- [YOUR OBJECTIVE]:
When you copy the data, keep every line exactly as written and skip the pictures.
= = =
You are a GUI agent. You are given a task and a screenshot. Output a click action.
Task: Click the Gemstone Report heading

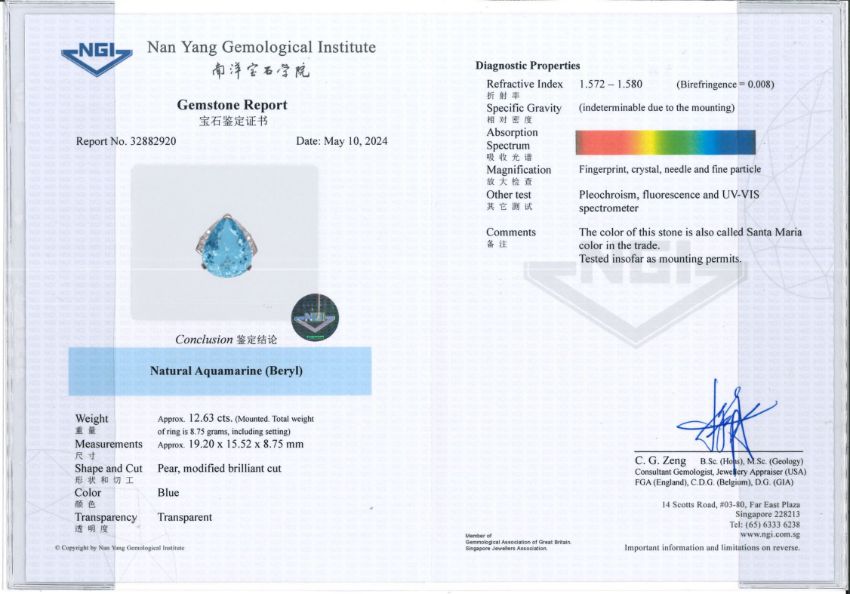232,105
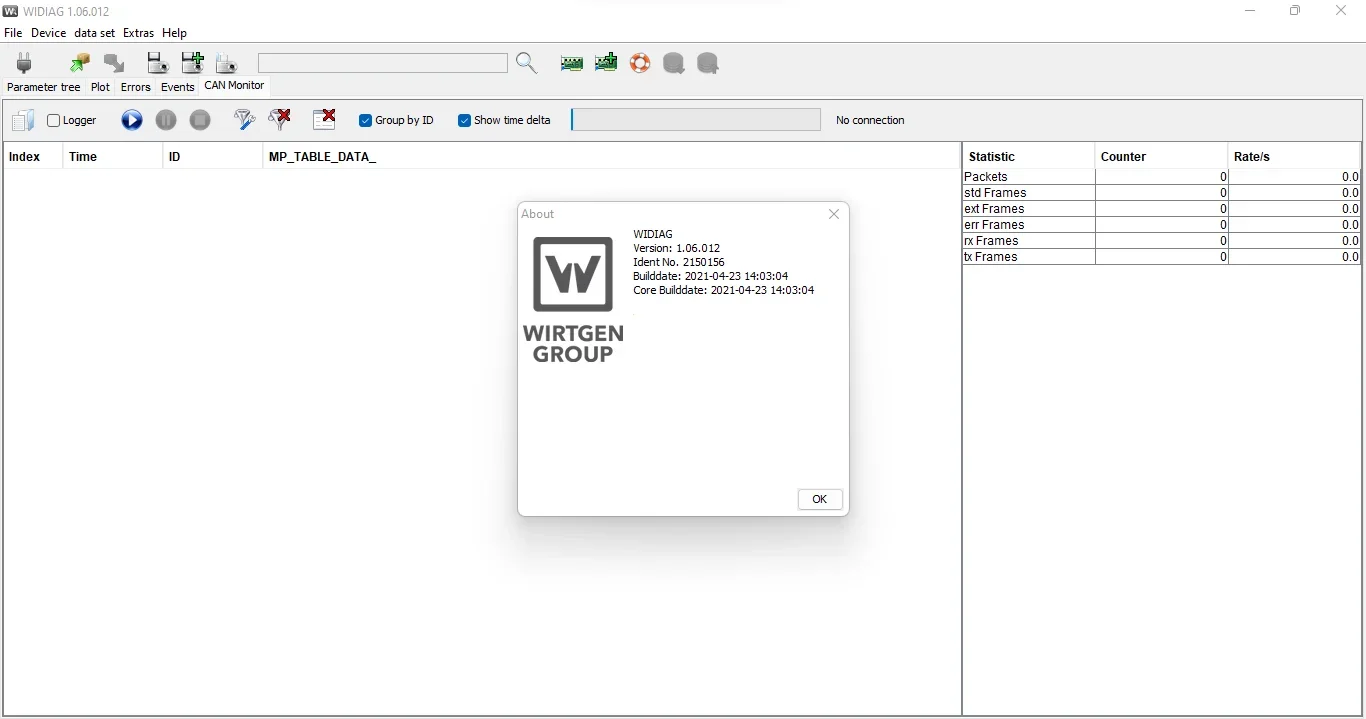Uncheck Show time delta
The height and width of the screenshot is (719, 1366).
click(x=465, y=120)
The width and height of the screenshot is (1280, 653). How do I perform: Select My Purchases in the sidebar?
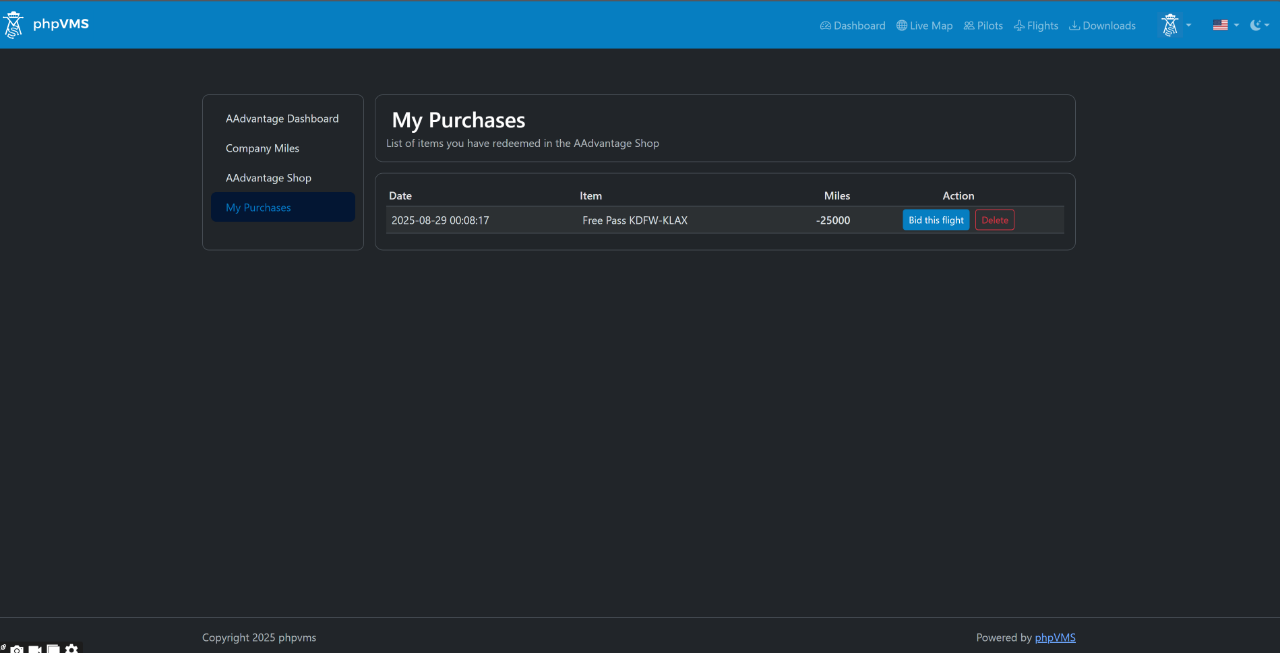coord(258,207)
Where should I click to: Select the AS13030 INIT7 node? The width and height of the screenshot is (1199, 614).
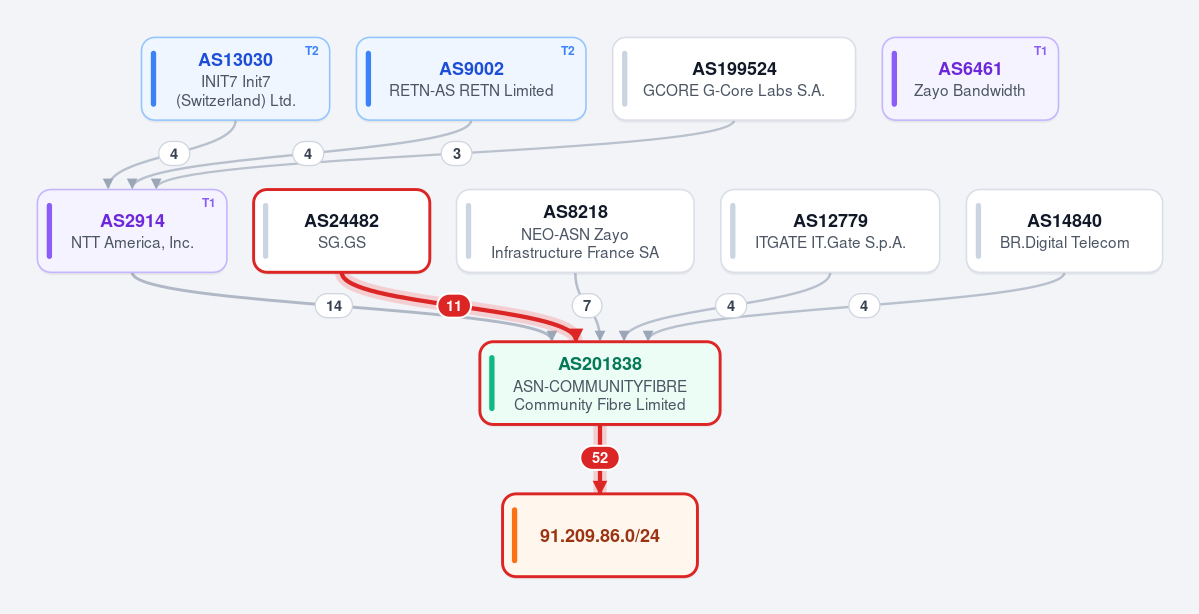point(236,79)
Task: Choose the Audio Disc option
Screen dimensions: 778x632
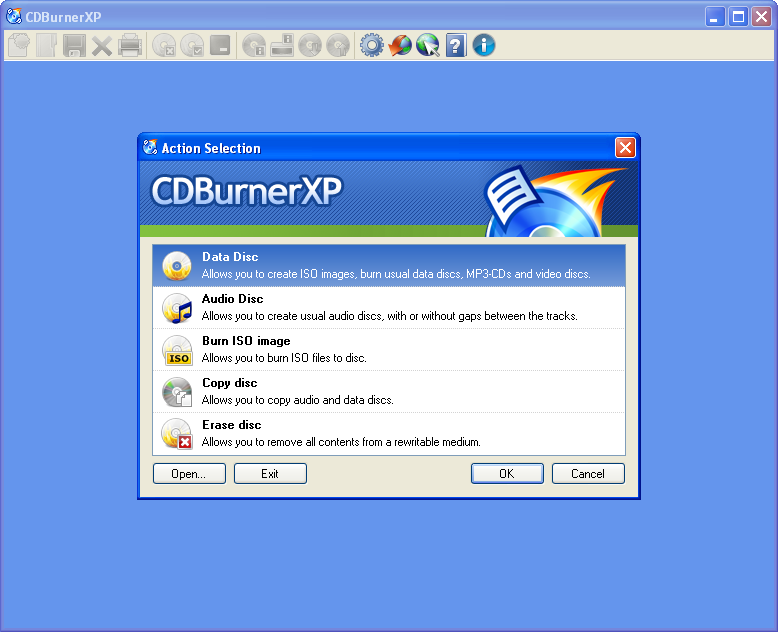Action: (x=388, y=307)
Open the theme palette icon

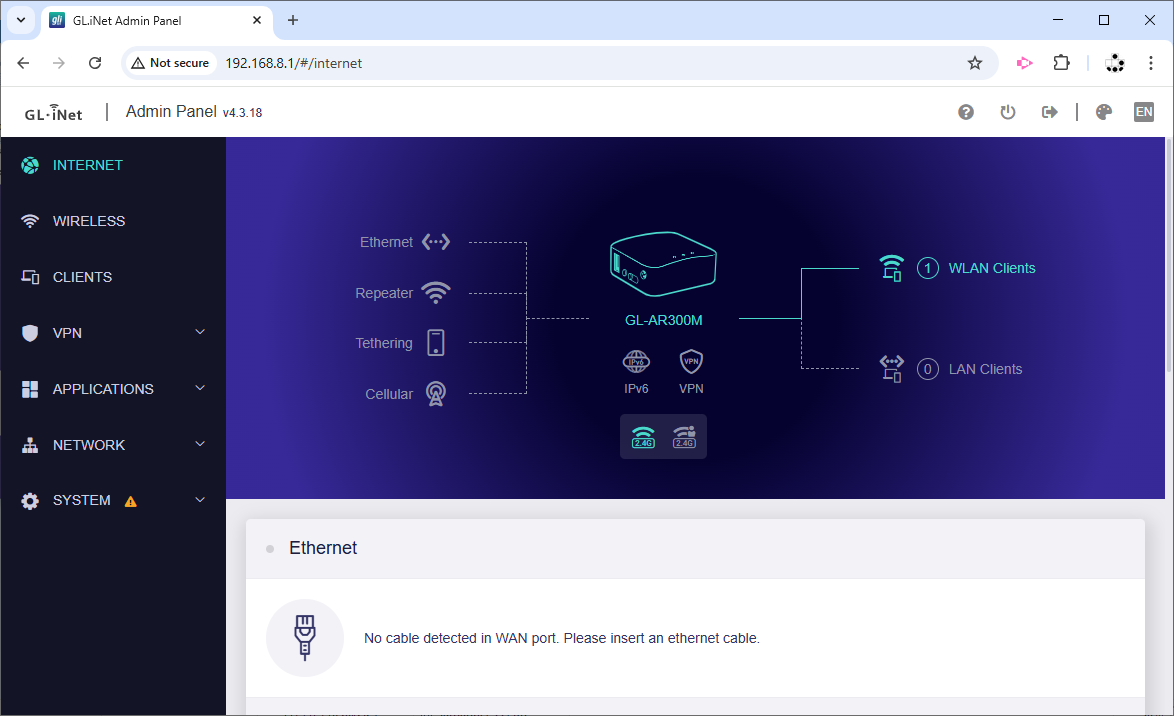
= = =
- [SOLUTION]:
You are a GUI agent. You are given a task and a screenshot. Output a click action.
Task: Click the Gemstone Report heading

232,105
Uncheck Show time delta
The height and width of the screenshot is (719, 1366).
click(x=465, y=120)
The width and height of the screenshot is (1280, 653). How do I perform: Select My Purchases in the sidebar?
coord(258,207)
Where should I click to: Select the AS13030 INIT7 node? The width and height of the screenshot is (1199, 614).
point(236,79)
Task: Choose the Audio Disc option
Screen dimensions: 778x632
Action: (x=388, y=307)
Open the theme palette icon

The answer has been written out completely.